Required action:
Reproduce the entries in full, with no changes.

Dataset entries:
Content starts

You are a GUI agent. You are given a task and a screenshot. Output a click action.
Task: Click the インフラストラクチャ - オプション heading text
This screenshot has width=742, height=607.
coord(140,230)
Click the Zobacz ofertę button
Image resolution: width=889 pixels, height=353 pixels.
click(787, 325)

Content ends

Your response:
You are a GUI agent. You are given a task and a screenshot. Output a click action.
Task: Click the インフラストラクチャ - オプション heading text
This screenshot has width=742, height=607.
coord(140,230)
Click the Zobacz ofertę button
Image resolution: width=889 pixels, height=353 pixels.
click(787, 325)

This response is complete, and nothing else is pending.